Almost a year after India’s largest law firm Amarchand Mangaldas split in May 2015, its former managing partner, Mumbai region, and leading corporate lawyer Cyril Shroff is back to doing what he does best—advising companies on how to deal with litigations, mergers and acquisitions (M&A) and routine regulatory matters. Post the split, the two firms—Shardul Amarchand Mangaldas led by brother Shardul Shroff and Cyril Amarchand Mangaldas—will be competitors: Cyril, 56, has entered the Delhi market while Shardul, 60, has entered the Mumbai market. In an interview to Forbes India, the founder and managing partner of Cyril Amarchand Mangaldas talks about how foreign investors will soon be back in India due to lack of opportunities elsewhere. Edited excerpts:
Q. There has been a clear deceleration in foreign investor interest in the last quarter. Have you seen that among your clients?
Both waning and deceleration are incorrect words. It is a wait-and-watch approach. If you look at it from a foreign investor’s perspective, the fact is that there aren’t too many opportunities in the world. We are the only large economy that is growing and they know that. So while the interest is high, there is concern whether India really means it in terms of having a welcoming framework—whether it is foreign direct investment (FDI) or regulatory approval or tax. But from a macro point of view, India is a very attractive target.
Q. But this government has not tackled a host of issues—for instance, retrospective tax.
There is no excuse for that. There is a disconnect between the political face and bureaucratic reality. And that is bothering people. But if you look through these irritants, India is a terrific opportunity at this point.
Q. How much of the wait-and-watch approach is due to global factors (stock markets have declined worldwide in the last three months) and how much is because of India factors?
It is more due to the India factors. It is also because in most of these investments, there is an Indian partner and most of them have a debt problem. This is both a challenge and an opportunity: A challenge because they don’t want to invest, and an opportunity as a lot of M&As will come out of this. If I look at a 12- to 18-month forecast, a lot of M&As will come out of stressed debt situations. Greenfield [new] projects will be a challenge and so I have a question mark on the Make In India initiative. The Greenfield element is too dependent on ease of doing business. It is okay to say FDI rules have changed, but nothing has changed with the micro approvals needed.
Q. Will the process be made easier with the Bankruptcy Code?
I think it will be a game changer, but by the time it has practical implications, it will be more than 18 months—first the legislation has to be passed, the rules have to be framed, then the infrastructure i.e. the agencies need to be set up and staffed.
Q. How concerned are investors about nothing moving on the legislative front?
There is a lot that can be done in a non-legislative way to move forward. The Goods and Services Tax (GST), Land Bill and the Bankruptcy Code have to be passed through the legislature. Moving these as money bills [and not having them voted in the Rajya Sabha] is not a sound idea.

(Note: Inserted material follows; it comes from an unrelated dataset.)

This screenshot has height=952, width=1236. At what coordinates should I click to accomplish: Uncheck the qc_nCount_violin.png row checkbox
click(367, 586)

Q. Real estate is a stressed sector. What is the way out for it?
First, projects need to be completed. Haircuts have to be taken. It is a builder-by-builder approach. For private equity (PE) funds, this is a good opportunity. Blackstone and Piramal are picking up assets. We are seeing more real estate PE activity in the south.
Q. About the bank non-performing assets (NPA) issue, the debate is between recapitalising and taking decisions on the policy front. Where do you stand on this?
I am in favour of what is going on at present: Take the hit and clean it up. But there is a feeling that there is too much too soon, and that the medicine may render the patient comatose. The government will have to fund the banks in the short term; that we are not seeing clearly as yet. But on the ethics of cleaning up banks, there can be no argument. Banks will get ruthless in terms of their recovery. And I can start to see them get nasty. I think they will send some people to jail. And there will be M&As as these assets will have to be sold.
Q. Post the split with your brother, what is the road ahead for Cyril Amarchand Mangaldas?
The transition has been seamless. Our relationships with our clients have continued. In terms of being able to adapt to the marketplace, it has been hyper competitive as there is one more new competitor. In the long term, we are focusing on building structures and a culture within the organisation, for which we are working with the Boston Consulting Group. That involves relooking at our entire portfolio and seeing how to keep it profitable and relevant.
Q. The legal industry is also going through a transition.
In times like these, firms have to reinvent themselves. There are some practices that are counter cyclical, such as litigation and restructuring. The complexity of regulations provides a lot of opportunity. Traditional deal-making is challenging, but with the complexity, there is a bias in favour of large firms. The deal environment is becoming more complex and sophisticated. Yet we are not seeing consolidation among law firms because in India, professional services are not priced properly.